Macron, Barnier et « l’équilibre » du gouvernement

Deux semaines après sa nomination à Matignon, Barnier paraissait mercredi déjà usé, au bord de la démission. Dans une cohabitation inédite (d’habitude, le président vaincu nomme le chef du parti vainqueur, or, cette fois, il n’y en avait pas en dehors du RN qu’il n’était pas question d’appeler, par définition), Macron a fait valoir ses exigences, jugeant que la première ébauche de cabinet présenté par Barnier ne « respectait pas les équilibres ». Lesquels, comment les mesurer, c’est bien difficile à dire, mais enfin tout le monde comprenait qu’il n’y avait pas assez de macronistes d’Ensemble. Depuis le Brexit, Barnier a l’habitude de négocier, et, après qu’il a laissé courir la menace de sa démission (elle aurait provoqué une nouvelle plongée dans l’inconnu), un équilibre a été trouvé jeudi. Parmi les 16 ministres de plein exercice, 7 devraient revenir à Ensemble, 3 aux Républicains, 2 au Modem, 1 à Horizon (le parti d’Edouard Philippe), un à l’UDI, un divers gauche et un divers droite.

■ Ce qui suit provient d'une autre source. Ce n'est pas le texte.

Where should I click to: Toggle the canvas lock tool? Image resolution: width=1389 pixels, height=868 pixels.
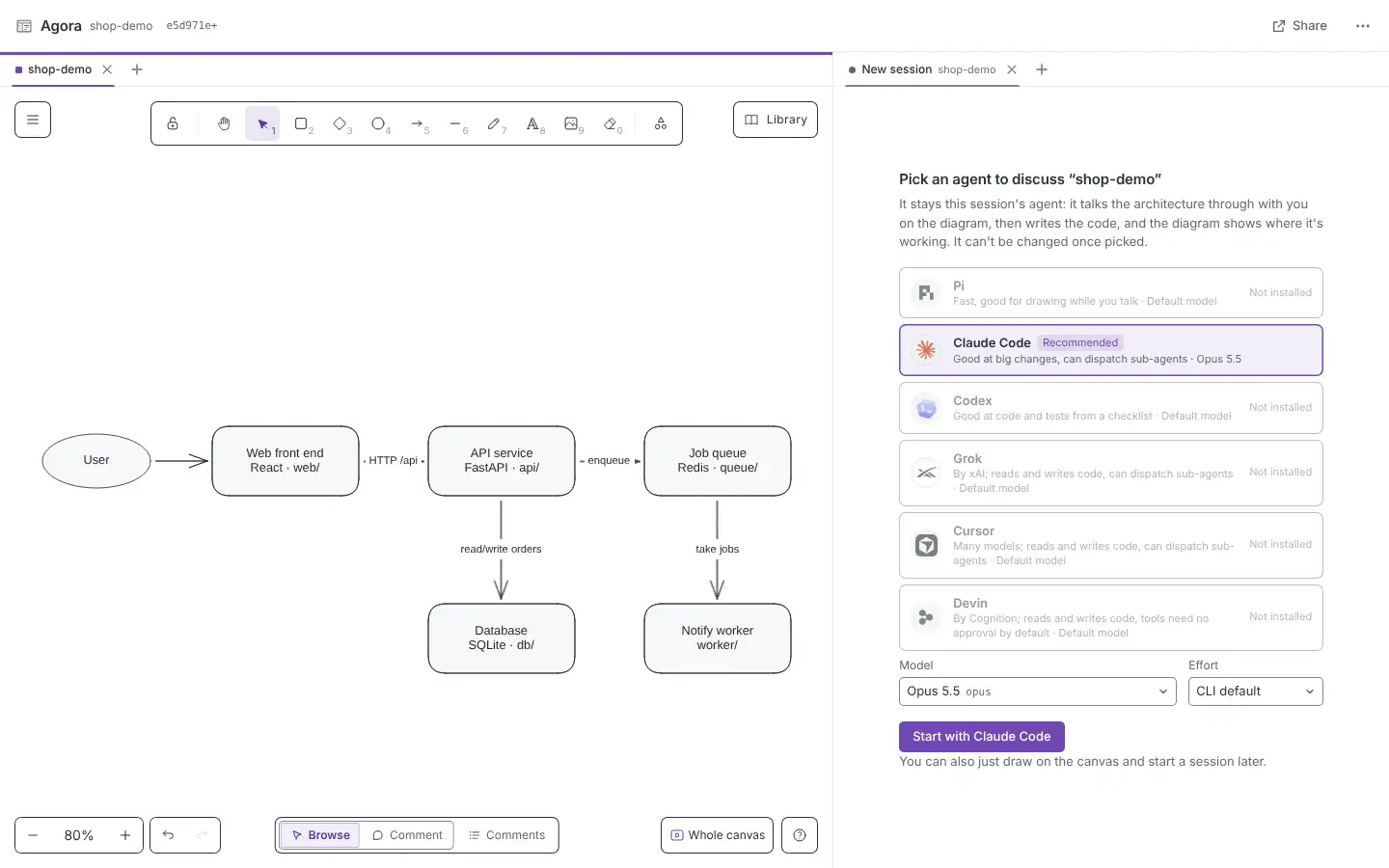coord(173,123)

Au-delà d’un dosage très IVème République, c’est la politique du président et la stratégie de Barnier qui comptent – les étiquettes politiques n’ayant d’importance que pour les partis qui se répartissent, ou non, les places. La réalité des idéologies est autrement plus éclairante et solide : ainsi le Modem, qui fut démocrate-chrétien, se dit-il aujourd’hui « humaniste », ce qui est une signature.

 

La stratégie de Wagenknecht : gauche sociétalement conservatrice

Or la seule chose que redoutent l’Europe mondialiste dont Macron et Barnier sont chacun à son poste les commis, c’est la création d’un axe de nationalistes dans toute l’Europe, autour d’Orban, Wilders, Meloni, et peut-être Le Pen et d’autres, qui leur permettrait d’agir. En France, il s’agit donc aujourd’hui de couper l’herbe sous le pied du RN. Cette stratégie, même un Olaf Scholtz, socialiste mondialiste, la suit en Allemagne, où il vient de rétablir les contrôles aux frontières. C’est en quelque sorte une NEPS, une nouvelle politique de l’émigration et de la sécurité, toute provisoire et en effets d’annonce. Un Bruno Retailleau serait parfait pour la mener un peu plus loin qu’un Gérald Darmanin, ce n’est pas bien difficile. Le temps d’apaiser la colère du peuple. Et la présence de personnalités de droite qui ont participé à la Manif pour tous et ne veulent pas entendre parler de droit à l’avortement ne doit pas effrayer la gauche. C’est la stratégie de Sarah Wagenknecht, naguère à la gauche de Die Linke, marxiste entre les marxistes, aujourd’hui promotrice d’une politique de gauche conjuguée au « conservatisme sociétal ».

 

La mission de Barnier : couper l’herbe sous les pieds du RN

Cela promet d’être la stratégie aussi de Michel Barnier. Pour qu’il puisse à la fois servir « la dette écologique » (les associations écologistes le soutiennent pour l’instant à fond), donc entrer dans la pratique de l’économie mondialiste, trouver les compromis nécessaires sur le budget, les impôts, la retraite, le tout sous l’œil bienveillant mais attentif de Bruxelles, sans encourir de censure, il n’a pas d’autre choix que de paraître « réactionnaire » à la gauche parisienne sur plusieurs questions de société. Et tout le monde le sait. Et tout le monde sait aussi que, s’il devait renoncer, « ce serait le début des emmerdes sévères », pour reprendre les mots d’un courageux centriste anonyme avide de faire un mot. C’est pourquoi il va mener une politique à la Wagenknecht, de gauche, mais d’aspect assez conservateur sur le plan sociétal. La révolution vaut bien une messe et trois petits pas en arrière, pour mieux avancer.